By: Marisa Herman Associate Editor
Gabriel Reiter got the first taste of his future career during his middle school years at Delray’s Carver Middle School.
The school had just opened and there was a television studio that broadcasted throughout the classrooms.
“We started doing a TV show with morning announcements,” Reiter said. “I was in the first class that did it. I just fell in love with it right away.”
He said he was always tinkering with gizmos and gadgets and fixing things like his parent’s VCR machine. So when he saw the studio, he said it piqued his interest.
“I was enamored by all of the buttons,” he said.
When he moved up to Atlantic High, he continued taking classes that involved television and production.
Eventually, he found producing to be the role that suited him the most. Now, his career is spent producing commercials. He has worked for companies like Boost Mobile, Levi’s, eBay and other popular brands. His most recent project aside from commercials is producing a six episode series called Bunkheads, available on Amazon Prime.
“It was a role that bridged all the gaps,” he said of producing. “It wasn’t super technical or super creative or super business oriented.”

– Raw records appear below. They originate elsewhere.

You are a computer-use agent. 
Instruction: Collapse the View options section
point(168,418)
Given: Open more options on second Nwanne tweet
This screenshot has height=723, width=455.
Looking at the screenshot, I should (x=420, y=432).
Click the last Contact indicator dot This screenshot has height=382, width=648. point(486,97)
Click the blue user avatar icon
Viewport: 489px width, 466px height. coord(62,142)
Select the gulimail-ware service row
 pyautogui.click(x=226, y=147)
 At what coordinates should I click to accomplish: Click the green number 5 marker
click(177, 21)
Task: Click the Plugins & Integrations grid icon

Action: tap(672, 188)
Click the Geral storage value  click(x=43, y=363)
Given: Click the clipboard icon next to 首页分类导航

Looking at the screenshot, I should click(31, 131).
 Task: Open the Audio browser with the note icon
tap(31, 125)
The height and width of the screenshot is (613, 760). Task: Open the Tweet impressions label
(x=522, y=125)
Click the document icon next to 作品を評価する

So, he stuck with it and studied film at the University of Miami and then at the American Film Institute in Los Angeles. After receiving his M.F.A, he landed a job with veteran film producer Robert Cort, whose producing credits include Save The Last Dance, Jumanji, and the upcoming On The Basis of Sex.
After leaving his role with Cort, he said he began freelancing. That led him to commercials.He said working on commercials is satisfying because it is quick and creative.
“Commercials are the shortest form of story telling,” he said.
So his bread and butter and how he makes a living is through producing commercials. In between he works on developing feature and scripted films.
From 2012 – 2014, he produced Raising An Olympian, a series that screened at the Cannes Lions International Film Festival and attracted over 25 million views online.
His most recent project, Bunkheads, came to him from a friend he went to UM with. After reading the script, he said he was cracking up with laughter for an hour. The project has been in the works for two years, he said.
“I knew I had to do it,” he said. “It’s really funny, it’s different, it’s unique, it’s sweet and it’s heartwarming.”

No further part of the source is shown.